Its loveliness increases: it will never

Pass into nothingness; but will still keep

A bower quiet for us, and a sleep

Full of sweet dreams, and health and quiet breathing

Therefore on every morrow, are we wreathing

A flowery band to bind us to the earth.

Our loveliness increases so that we will never pass into nothingness. Each new day we are wreathing a flowery band to bind us to the earth. (By the way, that is what religion means, a re-binding to our source: re-ligament in Latin.)

So we are rebound to the earth by death. In dying we go where Jesus went, where Buddha went, where the Mother of Jesus went, where our mothers went, and our fathers, and all our deceased loved ones went, back to earth, back to the humus from which we humans come.

We are huge fans of Jesus because he convinces us that if we believe in Him, we already are living in eternal life. It is very exhilarating that the latest theologians like Bishop John Shelby Spong are now saying that the Resurrection of Jesus means not that Jesus went to heaven up in space somewhere, but that he went to heaven back to earth where he originally came from, like all of us. “He who believes in me, already has eternal life.”; “I have risen and am still with you.””I have gone before you into Galilee.” That is what I had written on my mother’s grave.” No other religion claims that we can have eternal life right now, just as Jesus has eternal life right now through his resurrected presence” among those who love him.

            It is so important to grasp the meaning of the “Eternal NOW”. That is what St Thomas Aquinas, the angelical theologian, called God: “The Eternal NOW.” For each of us, too, God is NOW. Eternity always was and always will be. Eternity is not a lot of time, before and after. Eternity is out of time, beyond time, beyond the material, beyond the moving parts of cosmic explosions. Eternity is now and forever at the same time, without a beginning and without an end. And each of has always existed in God from all eternity unto eternity, and when we are aware of the presence of God in us, and of our presence in God, we are all One. Isn’t this what St. Paul meant when he said” In God we live and move, and have our being.” And also when he said, when we are all one in Christ, and Christ is one in  God, then God will be all in all.”

            I was very fortunate to have as my Poetry professor, Father John Duffy, who wrote “ A Prayer For Sleep”:

God, through whom we sleep or wake

Here’s my soul for Thee to take

Lift me in divine release

Out of time and back to peace.

Fold me in Perhaps and Seem.

Exercise 1 -
Repeat the passage of the essay starting with "Full of sweet" and going on through "we humans come.".
Exercise 2 -
Condense the essay's paragraph that begins "So we are rebound to the earth by death" into a shorter version that keeps its main points.
The records that follow are separate material with no connection to the essay.

Data supplied -
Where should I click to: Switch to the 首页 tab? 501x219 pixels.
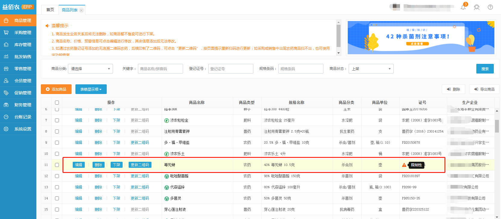pos(50,10)
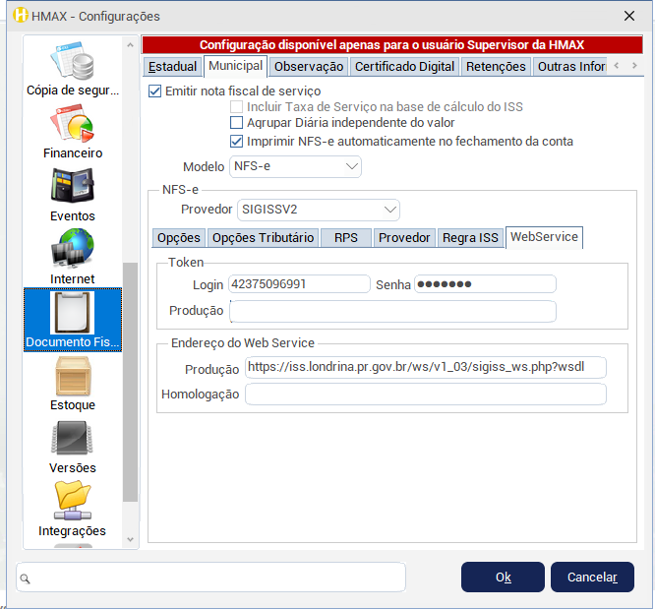
Task: Select the Internet globe icon
Action: (73, 251)
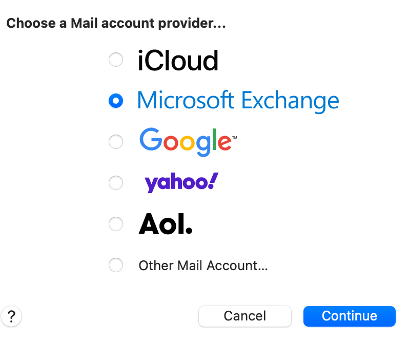Click the Other Mail Account… label
This screenshot has height=341, width=408.
coord(203,266)
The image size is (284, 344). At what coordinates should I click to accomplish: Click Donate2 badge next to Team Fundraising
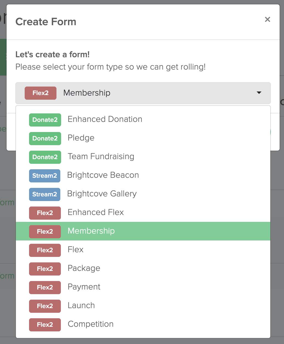[x=45, y=157]
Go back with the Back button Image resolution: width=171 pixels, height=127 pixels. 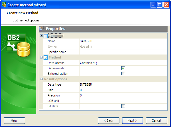click(109, 120)
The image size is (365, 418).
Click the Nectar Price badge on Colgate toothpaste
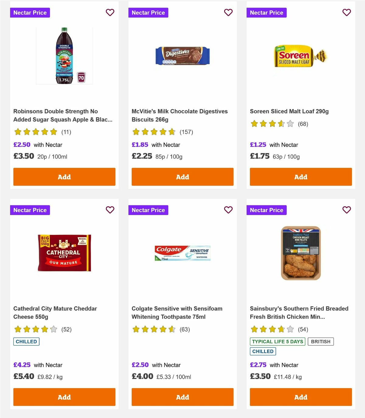(x=148, y=210)
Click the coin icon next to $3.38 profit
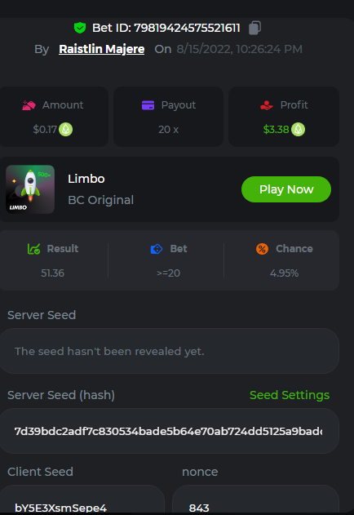354x515 pixels. [299, 130]
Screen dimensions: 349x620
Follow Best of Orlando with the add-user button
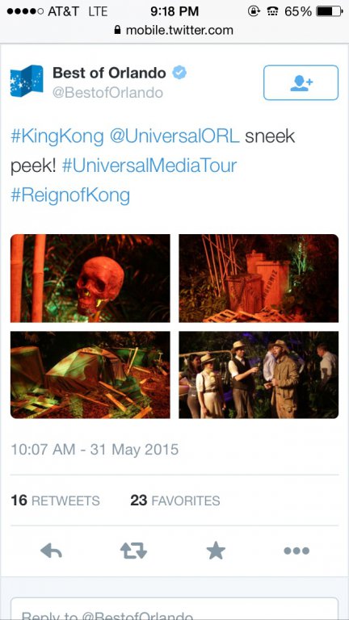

Task response 1 -
Full of sweet dreams, and health and quiet breathing

Therefore on every morrow, are we wreathing

A flowery band to bind us to the earth.

Our loveliness increases so that we will never pass into nothingness. Each new day we are wreathing a flowery band to bind us to the earth. (By the way, that is what religion means, a re-binding to our source: re-ligament in Latin.)

So we are rebound to the earth by death. In dying we go where Jesus went, where Buddha went, where the Mother of Jesus went, where our mothers went, and our fathers, and all our deceased loved ones went, back to earth, back to the humus from which we humans come.

Task response 2 -
Death rebinds us to the earth. In dying we go where Jesus, Buddha, the Mother of Jesus, our mothers and fathers, and all our deceased loved ones went: back to the earth, to the humus from which humans come.